══ Input data ══

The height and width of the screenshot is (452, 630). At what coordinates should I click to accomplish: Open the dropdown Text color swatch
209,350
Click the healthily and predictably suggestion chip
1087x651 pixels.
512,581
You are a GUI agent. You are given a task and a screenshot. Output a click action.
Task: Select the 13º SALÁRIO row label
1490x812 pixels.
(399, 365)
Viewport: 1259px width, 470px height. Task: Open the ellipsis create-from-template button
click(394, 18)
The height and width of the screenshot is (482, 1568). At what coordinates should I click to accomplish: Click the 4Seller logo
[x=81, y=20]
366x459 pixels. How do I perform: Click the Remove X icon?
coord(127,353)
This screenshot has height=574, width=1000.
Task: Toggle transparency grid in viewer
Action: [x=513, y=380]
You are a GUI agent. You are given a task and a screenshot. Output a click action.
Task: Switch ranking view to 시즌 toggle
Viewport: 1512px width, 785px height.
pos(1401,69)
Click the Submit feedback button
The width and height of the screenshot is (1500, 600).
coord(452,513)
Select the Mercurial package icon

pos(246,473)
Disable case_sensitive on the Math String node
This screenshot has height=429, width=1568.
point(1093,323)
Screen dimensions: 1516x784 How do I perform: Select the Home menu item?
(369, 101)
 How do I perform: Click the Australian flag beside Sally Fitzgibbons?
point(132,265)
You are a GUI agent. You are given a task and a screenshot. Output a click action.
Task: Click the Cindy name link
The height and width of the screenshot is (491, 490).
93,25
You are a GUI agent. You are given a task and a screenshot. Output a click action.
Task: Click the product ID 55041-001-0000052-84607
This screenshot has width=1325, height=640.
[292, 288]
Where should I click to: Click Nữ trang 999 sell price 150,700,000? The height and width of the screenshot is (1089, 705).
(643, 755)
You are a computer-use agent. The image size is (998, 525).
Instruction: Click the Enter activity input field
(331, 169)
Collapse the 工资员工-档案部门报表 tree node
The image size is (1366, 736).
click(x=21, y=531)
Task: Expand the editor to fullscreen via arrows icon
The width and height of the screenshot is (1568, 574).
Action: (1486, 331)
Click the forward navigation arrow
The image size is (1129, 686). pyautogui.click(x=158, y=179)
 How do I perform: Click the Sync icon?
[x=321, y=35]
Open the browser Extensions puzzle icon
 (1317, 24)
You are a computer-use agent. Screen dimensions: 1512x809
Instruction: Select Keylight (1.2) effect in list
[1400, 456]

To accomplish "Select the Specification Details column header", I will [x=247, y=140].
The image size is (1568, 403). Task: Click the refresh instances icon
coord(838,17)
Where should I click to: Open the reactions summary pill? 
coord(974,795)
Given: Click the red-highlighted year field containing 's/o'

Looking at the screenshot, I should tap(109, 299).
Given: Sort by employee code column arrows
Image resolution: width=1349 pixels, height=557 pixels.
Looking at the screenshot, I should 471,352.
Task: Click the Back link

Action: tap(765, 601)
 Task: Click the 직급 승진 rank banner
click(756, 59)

═══

Please count the lines above that contain the string "column" and reply with the number alone.

2